By comparing near real-time vibrational information with historical data, it’s easy for the sensor system to identify a potential issue and flag it up for investigation. This, combined with the relative low cost and compact size of a MEMS accelerometer, makes it an ideal choice for PdM systems.
But there are times when a vibration sensor alone may be unable to register the fault. In this case, it may be preferable to use another sensor type, either in conjunction with an accelerometer or as a complete replacement.
Temperature sensors, for example, could be an appropriate sensor type to use to detect any temperature changes — typically an increase — caused by excessive loads or start/stop procedures. Where bearings have become worn or damaged, friction is likely to increase, which again can cause a detectable temperature change. Left unchecked, this can cause additional damage to equipment and can lead to more inefficient processes.
Optimising electronics
Once a suitable sensor type has been selected, there’s still more than can be done to deliver a sensing system that is truly a cut above the competition. This can be done through the optimisation of the electronics at the very core of the sensor.

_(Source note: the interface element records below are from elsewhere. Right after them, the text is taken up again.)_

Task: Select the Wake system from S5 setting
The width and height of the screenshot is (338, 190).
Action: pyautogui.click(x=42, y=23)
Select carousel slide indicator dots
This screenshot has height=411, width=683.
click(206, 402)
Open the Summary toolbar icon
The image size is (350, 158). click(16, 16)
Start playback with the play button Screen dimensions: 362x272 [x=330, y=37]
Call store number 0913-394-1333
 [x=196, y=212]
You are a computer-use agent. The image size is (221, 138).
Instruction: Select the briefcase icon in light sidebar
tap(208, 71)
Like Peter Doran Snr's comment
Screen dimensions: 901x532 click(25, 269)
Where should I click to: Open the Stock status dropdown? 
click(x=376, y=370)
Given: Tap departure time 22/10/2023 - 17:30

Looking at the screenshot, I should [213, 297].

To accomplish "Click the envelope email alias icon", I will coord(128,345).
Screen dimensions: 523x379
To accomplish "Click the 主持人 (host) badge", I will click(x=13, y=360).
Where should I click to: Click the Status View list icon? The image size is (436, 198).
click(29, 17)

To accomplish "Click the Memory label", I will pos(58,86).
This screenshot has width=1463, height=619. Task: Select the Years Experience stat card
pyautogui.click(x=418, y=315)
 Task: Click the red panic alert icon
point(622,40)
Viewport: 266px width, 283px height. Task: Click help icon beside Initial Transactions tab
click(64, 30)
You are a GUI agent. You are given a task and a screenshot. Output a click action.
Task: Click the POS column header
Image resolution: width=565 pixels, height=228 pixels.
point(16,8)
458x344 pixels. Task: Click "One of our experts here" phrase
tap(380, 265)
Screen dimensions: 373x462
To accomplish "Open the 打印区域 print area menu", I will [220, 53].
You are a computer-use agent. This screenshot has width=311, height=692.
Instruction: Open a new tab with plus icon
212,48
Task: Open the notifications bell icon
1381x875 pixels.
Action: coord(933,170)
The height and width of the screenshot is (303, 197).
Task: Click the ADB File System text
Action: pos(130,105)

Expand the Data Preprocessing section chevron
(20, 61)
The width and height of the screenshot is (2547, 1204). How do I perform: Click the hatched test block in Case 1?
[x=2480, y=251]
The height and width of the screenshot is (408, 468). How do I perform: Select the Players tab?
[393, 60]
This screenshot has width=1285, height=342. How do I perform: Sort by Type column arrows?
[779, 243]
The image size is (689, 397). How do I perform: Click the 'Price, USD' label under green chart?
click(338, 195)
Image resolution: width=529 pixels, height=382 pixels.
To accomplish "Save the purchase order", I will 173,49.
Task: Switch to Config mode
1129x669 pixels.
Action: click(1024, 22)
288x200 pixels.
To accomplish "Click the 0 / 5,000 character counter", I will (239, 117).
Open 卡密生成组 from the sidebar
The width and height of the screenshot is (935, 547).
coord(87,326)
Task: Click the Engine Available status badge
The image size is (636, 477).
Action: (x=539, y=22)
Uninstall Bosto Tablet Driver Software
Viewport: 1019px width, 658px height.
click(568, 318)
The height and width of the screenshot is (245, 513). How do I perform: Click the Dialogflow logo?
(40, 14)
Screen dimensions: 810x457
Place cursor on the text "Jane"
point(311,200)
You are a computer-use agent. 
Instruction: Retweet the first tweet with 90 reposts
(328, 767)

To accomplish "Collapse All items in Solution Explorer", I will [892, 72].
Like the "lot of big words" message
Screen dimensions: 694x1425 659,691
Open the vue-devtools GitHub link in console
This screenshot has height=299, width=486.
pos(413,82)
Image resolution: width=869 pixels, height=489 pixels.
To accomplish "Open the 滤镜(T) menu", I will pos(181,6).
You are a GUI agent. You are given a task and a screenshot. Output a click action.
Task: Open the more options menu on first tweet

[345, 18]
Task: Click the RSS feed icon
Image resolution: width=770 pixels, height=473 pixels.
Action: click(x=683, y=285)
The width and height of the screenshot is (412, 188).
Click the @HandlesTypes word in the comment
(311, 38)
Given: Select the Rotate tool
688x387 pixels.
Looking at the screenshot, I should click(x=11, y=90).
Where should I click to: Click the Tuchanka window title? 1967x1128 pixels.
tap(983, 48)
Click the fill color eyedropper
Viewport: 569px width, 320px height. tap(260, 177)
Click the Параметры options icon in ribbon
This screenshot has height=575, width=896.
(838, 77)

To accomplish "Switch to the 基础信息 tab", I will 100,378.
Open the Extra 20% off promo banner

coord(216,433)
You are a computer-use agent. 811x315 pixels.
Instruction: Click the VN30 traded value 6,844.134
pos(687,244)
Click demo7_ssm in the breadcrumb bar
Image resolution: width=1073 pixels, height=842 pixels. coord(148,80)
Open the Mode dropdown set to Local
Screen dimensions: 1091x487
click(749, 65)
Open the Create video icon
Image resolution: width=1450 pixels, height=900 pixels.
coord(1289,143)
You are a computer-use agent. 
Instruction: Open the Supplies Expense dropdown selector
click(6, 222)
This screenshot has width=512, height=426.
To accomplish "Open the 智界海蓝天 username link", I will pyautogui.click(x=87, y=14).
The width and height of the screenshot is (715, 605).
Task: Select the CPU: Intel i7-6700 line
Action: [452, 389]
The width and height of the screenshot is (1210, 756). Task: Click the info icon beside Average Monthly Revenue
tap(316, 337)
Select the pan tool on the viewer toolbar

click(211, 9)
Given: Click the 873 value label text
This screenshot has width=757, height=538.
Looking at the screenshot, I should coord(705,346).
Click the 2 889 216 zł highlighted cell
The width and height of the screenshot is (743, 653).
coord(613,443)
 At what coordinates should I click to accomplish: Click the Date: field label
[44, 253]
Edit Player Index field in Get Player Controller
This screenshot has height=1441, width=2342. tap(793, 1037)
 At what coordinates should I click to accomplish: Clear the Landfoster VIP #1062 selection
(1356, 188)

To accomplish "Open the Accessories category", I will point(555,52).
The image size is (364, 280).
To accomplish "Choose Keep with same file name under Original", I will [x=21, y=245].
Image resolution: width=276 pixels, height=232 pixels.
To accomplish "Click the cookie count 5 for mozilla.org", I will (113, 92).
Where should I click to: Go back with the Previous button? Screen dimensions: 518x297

Many traditional sensor types will collect analogue values. Before these can be communicated to other equipment in the sensor system for analysis, they must first be converted into a compatible digital format. These processes of signal conversion and communication may be performed by one or more standard ICs. But what if you require a more optimised predictive maintenance sensor?
Manufacturers should instead look to an application specific IC, or ASIC. This chip has been designed exclusively for an individual customer or application, allowing it to offer far more functionality than a standard off-the-shelf chip.
Within the predictive maintenance context, this could look like a chip with sensor-specific processes and conditioning, allowing for more accurate signal conversion with reduced noise.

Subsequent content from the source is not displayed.